A Cross-Section of Recent Work in the Aging Research Community

A recently published report from last year's Biomedical Innovation for Healthy Longevity conference, held in Russia, serves as a sampling of ongoing work in the field of aging research; a wide range of views on theories of aging are represented. One thing that strikes me from a review of the topics is that few of the people involved are working on anything related to rejuvenation, or, setting aside the much-needed consideration of biomarkers of biological age, any other projects with near term practical applications likely to significantly extend life. For the most part this is a field concerned with investigation, development of drugs that produce small effects on aging, and little else.
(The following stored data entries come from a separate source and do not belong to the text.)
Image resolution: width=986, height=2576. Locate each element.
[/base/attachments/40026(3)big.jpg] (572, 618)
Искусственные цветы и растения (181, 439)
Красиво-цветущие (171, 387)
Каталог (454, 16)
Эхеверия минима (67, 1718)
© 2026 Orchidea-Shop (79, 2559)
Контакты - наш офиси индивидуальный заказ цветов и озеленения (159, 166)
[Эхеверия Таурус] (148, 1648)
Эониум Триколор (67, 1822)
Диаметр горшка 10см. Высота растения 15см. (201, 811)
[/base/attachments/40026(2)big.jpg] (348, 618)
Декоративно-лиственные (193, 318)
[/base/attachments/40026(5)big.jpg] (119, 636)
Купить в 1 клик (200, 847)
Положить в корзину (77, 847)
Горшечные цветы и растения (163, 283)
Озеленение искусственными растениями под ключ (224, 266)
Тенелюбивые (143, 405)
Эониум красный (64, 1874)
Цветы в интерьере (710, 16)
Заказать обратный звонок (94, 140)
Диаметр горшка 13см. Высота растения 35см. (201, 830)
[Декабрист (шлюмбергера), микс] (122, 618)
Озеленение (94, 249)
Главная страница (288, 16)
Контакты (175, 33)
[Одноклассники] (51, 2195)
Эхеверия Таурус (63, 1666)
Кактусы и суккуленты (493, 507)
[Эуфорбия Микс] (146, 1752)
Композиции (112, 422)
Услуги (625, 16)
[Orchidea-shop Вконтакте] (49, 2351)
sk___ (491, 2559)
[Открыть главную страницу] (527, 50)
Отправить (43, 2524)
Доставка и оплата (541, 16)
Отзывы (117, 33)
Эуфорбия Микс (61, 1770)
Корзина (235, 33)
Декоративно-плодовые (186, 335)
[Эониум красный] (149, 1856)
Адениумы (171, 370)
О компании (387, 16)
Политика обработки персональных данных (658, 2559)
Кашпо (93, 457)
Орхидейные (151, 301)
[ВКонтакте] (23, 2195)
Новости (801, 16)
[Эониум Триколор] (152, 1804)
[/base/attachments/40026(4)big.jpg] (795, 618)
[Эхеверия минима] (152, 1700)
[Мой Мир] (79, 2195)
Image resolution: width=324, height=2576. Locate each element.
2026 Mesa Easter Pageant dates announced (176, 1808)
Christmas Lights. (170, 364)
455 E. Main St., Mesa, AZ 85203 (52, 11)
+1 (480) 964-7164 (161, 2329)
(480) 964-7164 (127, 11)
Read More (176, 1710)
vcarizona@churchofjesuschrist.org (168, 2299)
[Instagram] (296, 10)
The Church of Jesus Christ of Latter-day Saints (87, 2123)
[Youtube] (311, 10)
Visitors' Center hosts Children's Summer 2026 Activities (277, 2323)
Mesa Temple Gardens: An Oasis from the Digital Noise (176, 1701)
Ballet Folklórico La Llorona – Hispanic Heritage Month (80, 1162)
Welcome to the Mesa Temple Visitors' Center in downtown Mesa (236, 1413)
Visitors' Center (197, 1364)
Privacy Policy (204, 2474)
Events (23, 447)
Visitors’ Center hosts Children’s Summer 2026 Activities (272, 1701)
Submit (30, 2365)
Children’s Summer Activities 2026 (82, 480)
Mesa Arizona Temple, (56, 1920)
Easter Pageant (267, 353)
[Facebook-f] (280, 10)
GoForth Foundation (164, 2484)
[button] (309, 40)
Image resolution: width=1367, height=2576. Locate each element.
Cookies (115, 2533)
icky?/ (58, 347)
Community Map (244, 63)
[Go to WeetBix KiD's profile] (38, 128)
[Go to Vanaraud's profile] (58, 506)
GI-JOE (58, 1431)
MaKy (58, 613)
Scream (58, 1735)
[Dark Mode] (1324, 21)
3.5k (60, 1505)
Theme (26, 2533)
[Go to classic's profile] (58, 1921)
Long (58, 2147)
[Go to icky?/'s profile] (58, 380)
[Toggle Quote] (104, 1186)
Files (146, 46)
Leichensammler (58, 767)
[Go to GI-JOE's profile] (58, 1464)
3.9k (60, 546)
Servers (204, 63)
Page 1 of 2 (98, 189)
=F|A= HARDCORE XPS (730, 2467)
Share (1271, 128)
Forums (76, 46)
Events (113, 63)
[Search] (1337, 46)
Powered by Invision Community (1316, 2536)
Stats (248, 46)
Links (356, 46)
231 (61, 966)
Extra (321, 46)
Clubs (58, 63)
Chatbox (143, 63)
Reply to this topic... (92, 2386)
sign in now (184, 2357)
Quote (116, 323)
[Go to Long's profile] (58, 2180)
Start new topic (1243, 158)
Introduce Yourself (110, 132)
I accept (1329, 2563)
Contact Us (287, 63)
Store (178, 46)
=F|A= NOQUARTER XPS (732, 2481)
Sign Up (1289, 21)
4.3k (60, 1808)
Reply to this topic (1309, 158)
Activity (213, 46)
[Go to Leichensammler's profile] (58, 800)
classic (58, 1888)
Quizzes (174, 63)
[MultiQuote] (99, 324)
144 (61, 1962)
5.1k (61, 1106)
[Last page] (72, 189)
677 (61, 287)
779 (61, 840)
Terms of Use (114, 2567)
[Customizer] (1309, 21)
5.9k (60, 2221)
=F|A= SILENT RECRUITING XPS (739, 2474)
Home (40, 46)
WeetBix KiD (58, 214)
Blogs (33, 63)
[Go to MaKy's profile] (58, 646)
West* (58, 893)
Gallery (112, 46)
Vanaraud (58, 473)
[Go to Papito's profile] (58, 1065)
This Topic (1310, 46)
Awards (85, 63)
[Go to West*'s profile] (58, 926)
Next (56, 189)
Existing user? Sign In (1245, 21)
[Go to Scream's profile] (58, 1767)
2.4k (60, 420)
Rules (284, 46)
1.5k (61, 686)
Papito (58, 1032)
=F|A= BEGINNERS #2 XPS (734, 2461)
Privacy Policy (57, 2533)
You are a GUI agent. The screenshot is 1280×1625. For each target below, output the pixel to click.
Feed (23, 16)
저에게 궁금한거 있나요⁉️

The primary thrust is to map the cellular biochemistry of aging in as great a detail as possible, one small step at a time, with a sideline in finding drug candidates that might somewhat alter that biochemistry. Insofar as fundamental research goes, this is indeed the goal of science as a whole, to achieve greater understanding of the complex systems of the natural world. It has been argued that this is not the right focus for those groups that aim for the more rapid production of effective therapies capable of greatly extending healthy life spans, however, given the present state of knowledge.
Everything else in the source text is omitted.